Centrale Raad van Beroep
In deze zaak gaat het om een hoger beroep tegen de uitspraken van de rechtbank Zeeland-West-Brabant met betrekking tot de bijstandsverlening aan appellant A, die sinds 24 maart 2009 bijstand ontving op basis van de Participatiewet. Het college van burgemeester en wethouders van Tilburg heeft A's bijstand ingetrokken op basis van bevindingen van een onderzoek naar zijn vermogensbezit in Turkije. A bleek eigenaar te zijn van een woning en verschillende percelen grond in Turkije, wat hij niet had gemeld bij het college. Het college concludeerde dat A de op hem rustende inlichtingenverplichting had geschonden, wat leidde tot de intrekking van zijn bijstand en de terugvordering van eerder verstrekte bijstandsbedragen.

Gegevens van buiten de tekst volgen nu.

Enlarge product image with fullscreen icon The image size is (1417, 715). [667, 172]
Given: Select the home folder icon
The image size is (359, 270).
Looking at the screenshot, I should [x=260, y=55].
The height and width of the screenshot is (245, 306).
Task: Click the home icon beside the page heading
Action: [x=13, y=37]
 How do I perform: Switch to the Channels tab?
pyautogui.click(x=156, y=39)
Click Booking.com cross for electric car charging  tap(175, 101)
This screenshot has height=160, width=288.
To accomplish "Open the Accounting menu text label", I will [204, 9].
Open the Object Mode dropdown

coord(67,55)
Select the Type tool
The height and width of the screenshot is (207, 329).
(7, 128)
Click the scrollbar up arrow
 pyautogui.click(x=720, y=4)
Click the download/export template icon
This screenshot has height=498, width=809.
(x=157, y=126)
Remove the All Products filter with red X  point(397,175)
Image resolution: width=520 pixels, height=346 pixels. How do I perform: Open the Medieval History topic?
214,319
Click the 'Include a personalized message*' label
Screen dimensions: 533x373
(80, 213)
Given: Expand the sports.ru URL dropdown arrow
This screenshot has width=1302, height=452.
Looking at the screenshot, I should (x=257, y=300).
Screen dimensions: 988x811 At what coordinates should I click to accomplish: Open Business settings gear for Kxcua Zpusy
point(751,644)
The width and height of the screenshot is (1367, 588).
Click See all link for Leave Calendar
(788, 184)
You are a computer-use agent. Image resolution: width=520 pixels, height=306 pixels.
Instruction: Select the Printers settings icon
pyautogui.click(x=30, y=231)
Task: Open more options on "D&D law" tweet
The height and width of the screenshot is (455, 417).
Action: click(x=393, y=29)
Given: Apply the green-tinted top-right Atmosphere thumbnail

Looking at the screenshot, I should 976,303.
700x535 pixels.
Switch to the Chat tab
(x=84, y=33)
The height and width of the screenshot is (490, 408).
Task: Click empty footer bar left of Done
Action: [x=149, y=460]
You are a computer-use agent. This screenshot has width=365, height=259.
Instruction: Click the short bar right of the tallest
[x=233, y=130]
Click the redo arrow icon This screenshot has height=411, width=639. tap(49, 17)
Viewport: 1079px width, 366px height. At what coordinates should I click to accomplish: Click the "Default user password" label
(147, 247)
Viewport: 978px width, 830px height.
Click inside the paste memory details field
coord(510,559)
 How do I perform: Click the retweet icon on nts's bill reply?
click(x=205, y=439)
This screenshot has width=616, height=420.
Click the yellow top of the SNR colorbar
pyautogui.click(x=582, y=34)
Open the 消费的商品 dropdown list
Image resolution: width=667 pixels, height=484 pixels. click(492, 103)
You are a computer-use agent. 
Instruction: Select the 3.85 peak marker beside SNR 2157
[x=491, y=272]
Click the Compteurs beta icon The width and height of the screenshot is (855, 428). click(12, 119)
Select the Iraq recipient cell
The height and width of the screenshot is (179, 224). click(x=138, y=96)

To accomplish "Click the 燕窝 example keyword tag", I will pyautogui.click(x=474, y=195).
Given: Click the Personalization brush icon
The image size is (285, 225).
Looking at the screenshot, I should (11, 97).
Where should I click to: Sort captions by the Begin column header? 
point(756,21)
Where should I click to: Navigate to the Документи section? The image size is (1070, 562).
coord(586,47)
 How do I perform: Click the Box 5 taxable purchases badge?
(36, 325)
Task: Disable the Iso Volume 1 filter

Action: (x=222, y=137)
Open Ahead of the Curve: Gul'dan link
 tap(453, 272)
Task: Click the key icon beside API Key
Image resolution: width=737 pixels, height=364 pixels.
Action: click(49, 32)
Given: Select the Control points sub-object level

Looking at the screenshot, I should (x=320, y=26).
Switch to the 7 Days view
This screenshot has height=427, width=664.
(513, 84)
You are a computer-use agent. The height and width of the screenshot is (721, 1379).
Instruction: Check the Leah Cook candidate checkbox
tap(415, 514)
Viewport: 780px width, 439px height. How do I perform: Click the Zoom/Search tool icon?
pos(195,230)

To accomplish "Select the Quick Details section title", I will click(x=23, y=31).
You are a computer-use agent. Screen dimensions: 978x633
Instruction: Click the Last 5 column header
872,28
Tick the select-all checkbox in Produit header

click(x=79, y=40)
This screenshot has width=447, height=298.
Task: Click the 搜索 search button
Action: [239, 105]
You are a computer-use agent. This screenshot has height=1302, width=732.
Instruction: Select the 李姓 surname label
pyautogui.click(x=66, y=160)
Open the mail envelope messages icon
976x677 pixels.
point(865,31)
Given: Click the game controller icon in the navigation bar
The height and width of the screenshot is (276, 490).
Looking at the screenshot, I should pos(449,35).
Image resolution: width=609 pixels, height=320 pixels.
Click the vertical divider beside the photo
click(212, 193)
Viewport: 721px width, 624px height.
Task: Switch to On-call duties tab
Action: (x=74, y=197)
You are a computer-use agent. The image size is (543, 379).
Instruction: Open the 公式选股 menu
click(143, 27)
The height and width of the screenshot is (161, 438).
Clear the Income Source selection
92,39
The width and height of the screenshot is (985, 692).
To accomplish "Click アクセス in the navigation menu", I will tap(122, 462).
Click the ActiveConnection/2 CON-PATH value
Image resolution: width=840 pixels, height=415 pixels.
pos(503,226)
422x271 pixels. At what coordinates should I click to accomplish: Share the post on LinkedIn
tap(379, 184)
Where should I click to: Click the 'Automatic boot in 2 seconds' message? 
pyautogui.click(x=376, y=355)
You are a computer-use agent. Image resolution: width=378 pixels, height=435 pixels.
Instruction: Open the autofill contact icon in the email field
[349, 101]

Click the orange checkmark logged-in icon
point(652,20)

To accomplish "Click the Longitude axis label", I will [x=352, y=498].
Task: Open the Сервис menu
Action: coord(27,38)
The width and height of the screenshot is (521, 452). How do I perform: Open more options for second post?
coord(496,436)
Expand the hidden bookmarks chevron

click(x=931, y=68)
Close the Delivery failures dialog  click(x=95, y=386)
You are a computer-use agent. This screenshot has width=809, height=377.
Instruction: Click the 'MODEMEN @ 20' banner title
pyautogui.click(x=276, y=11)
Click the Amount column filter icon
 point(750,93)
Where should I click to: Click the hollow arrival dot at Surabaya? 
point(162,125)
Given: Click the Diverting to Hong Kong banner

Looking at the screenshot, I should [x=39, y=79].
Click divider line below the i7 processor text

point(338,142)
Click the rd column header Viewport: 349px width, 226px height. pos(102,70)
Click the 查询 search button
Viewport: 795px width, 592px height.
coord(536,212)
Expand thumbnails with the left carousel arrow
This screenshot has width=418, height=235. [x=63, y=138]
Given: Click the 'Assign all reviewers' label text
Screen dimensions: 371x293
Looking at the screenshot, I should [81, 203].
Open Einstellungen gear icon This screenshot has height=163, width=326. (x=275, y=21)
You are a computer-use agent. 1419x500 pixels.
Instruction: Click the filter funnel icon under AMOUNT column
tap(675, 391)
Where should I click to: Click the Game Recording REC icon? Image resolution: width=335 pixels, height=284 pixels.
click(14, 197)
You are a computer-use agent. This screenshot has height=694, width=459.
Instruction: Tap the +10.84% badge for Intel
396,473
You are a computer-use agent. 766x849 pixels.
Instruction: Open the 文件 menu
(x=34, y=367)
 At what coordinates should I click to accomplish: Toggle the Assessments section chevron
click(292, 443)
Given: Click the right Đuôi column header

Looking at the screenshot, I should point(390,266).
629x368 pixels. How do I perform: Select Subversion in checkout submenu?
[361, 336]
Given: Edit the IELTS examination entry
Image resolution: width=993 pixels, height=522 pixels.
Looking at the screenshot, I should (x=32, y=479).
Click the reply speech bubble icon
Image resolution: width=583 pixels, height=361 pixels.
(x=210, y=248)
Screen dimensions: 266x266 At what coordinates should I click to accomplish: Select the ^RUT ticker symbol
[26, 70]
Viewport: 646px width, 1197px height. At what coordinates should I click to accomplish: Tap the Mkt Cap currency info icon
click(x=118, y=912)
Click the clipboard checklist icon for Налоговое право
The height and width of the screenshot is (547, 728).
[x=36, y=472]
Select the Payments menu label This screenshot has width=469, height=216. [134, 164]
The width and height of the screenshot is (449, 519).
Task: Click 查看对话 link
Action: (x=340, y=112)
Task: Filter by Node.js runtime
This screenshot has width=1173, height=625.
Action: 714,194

A heeft in hoger beroep aangevoerd dat hij niet over de woning en de grond kon beschikken, omdat er een rechtszaak liep over het bezit. De Centrale Raad van Beroep heeft echter geoordeeld dat A niet aannemelijk heeft gemaakt dat hij niet over de onroerende zaken kon beschikken. De Raad heeft de taxatie van de waarde van de onroerende zaken door een landbouwkundig ingenieur als betrouwbaar beoordeeld, ondanks de bezwaren van appellanten over de deskundigheid van de taxateur. De Raad heeft de eerdere uitspraken van de rechtbank bevestigd, waarbij de rechtbank de beroepen tegen de besluiten van het college ongegrond heeft verklaard.
De uitspraak van de Centrale Raad van Beroep bevestigt dat de intrekking van de bijstand en de terugvordering van de bijstandsbedragen terecht zijn geweest, omdat A niet heeft voldaan aan zijn inlichtingenverplichting. De Raad heeft de periode van beoordeling vastgesteld en geconcludeerd dat A beschikte over vermogen dat boven de geldende vermogensgrens lag, wat de afwijzing van zijn aanvraag om bijstand rechtvaardigde.